J’ai lu des commentaires d’internautes étrangers, sur des sites étrangers (www.bbc.co.uk et le site du Times surtout). Certains disaient : « Quand Totti a craché sur Poulsen (en 2000, pendant le match Italie-Danemark), tous les Italiens ont dénoncé le geste de Totti. Mais quand c’est Zidane qui envoie au tapis un joueur italien, tous les Français sont derrière lui pour le justifier ». Personnellement, j’ai été choqué d’apprendre que plus de 60% des Français excusaient le geste de Zidane. Néanmoins, il reste à savoir ce que veulent dire les Français par « excuser » : veulent-ils dire que ce n’est pas grave, et que si la situation se présente à nouveau, eh bien, mettre un coup de tête est une option envisageable ? Ou bien veulent-ils dire, s’adressant presque à Zidane, qu’il ne faut surtout pas le descendre en flèche sous prétexte qu’il a mal agi, en faisant passer au second plan ses exploits ?

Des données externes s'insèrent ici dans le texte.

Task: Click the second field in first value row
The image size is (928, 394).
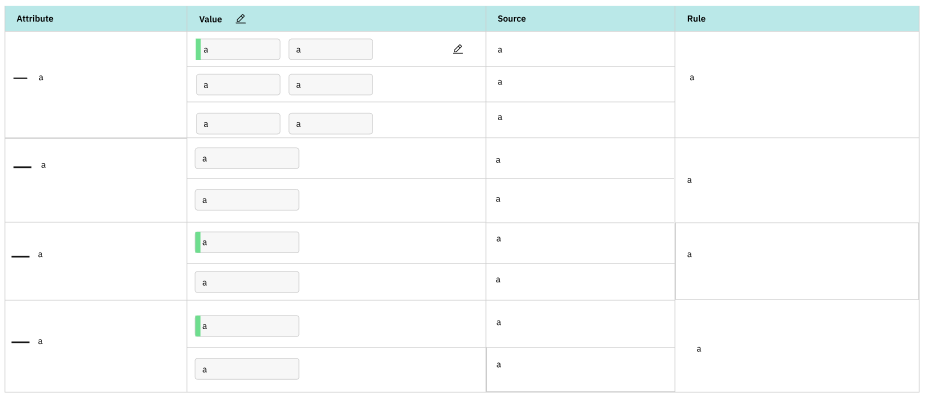Action: pyautogui.click(x=331, y=49)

Alors, que les Français justifient le geste de Zidane me semble gênant parce que c’est probablement par nationalisme. Or le nationalisme rend subjectif et arrogant. Mais je pense que le geste de Zidane était aussi compréhensible que celui de Totti, sachant que Totti avait lui aussi été provoqué.

Je relève également une incohérence entre les critiques des étrangers et ce qu’ils dénoncent, à savoir une partialité qui trouve son origine dans le nationalisme (presqu’aveugle par nature). Car si le nationalisme (ou le patriotisme si vous préférez) guide le soutien des Français, pourquoi ne serait-ce pas le nationalisme qui guiderait les critiques des étrangers ?

 

 

 

La dispute entre Zidane et Materazzi concerne la difficulté que nous avons à nous contrôler. J’ai lu à ce propos un article d’un journaliste qui disait : « Zidane, en attaquant Materazzi, a laissé tomber son pays et son équipe ». Cette remarque me paraît d’une profonde stupidité. Car le journaliste veut dire que Zidane aurait dû se raisonner au lieu de frapper. Mais la colère fait oublier la raison ! Quelqu’un rappelait justement le sentiment qui nous saisit lorsque la colère monte irrésistiblement en nous : le « blanc total ». A ce moment-là, le reste du monde n’a plus d’importance. La raison n’a plus d’emprise sur nos actions. Et seule devient prioritaire cette envie de venger l’injustice que nous ressentons, celle d’une attaque que nous considérons comme infondée.

 

 

 

Monsieur Chirac a fait l’éloge de Zidane, sans dire que son geste n’était pas excusable. M. Chirac aurait dû se taire. Depuis le début de la Coupe du Monde, il s’est mêlé de football alors qu’il ne maîtrisait pas le sujet. Il disait que la France gagnerait en finale face au Brésil. Mais comment la France aurait-elle pu rencontrer le Brésil en finale, puisqu’elle était dans la même moitié de tableau que le Brésil ? Il me semble évident que les balivernes de M. Chirac n’avaient de but que politique. De même pour ce qui est des louanges post-finale. Je pense que de toute façon, M. Chirac avait préparé son discours sur son admiration pour Zidane dès la victoire contre le Portugal. M. Chirac essaie apparemment de flatter les Français en louant sans retenue Zidane. Et cela non plus, ce n’est pas excusable.

 

Enfin, pour conclure, j’adresserai une dernière pique à M. Domenech. Ce n’est pas parce que l’équipe de France est passé d’un niveau moyen en matches de poules à un très bon niveau en matches éliminatoires qu’il avait tout compris. Je pense que son système à un attaquant montrait des faiblesses dès le match contre le Brésil, des faiblesses encore mieux mises en lumière face au Portugal, avec un but sur un penalty douteux. M. Domenech n’est pas un mauvais entraîneur, mais ce n’est pas non plus un excellent entraîneur. Je dois tout de même reconnaître qu’il a su garder sa confiance en Vieira, assurant la stabilité de l’équipe, ce qu’a également permis le maintien du système à un attaquant. En résumé, j’aurais préféré que Domenech fasse jouer la France avec deux attaquants depuis le début de la compétition.

Mais ce qui est inadmissible pour un entraîneur, c’est de se mettre en colère comme un enfant gâté à chaque fois que l’arbitre siffle contre sa propre équipe.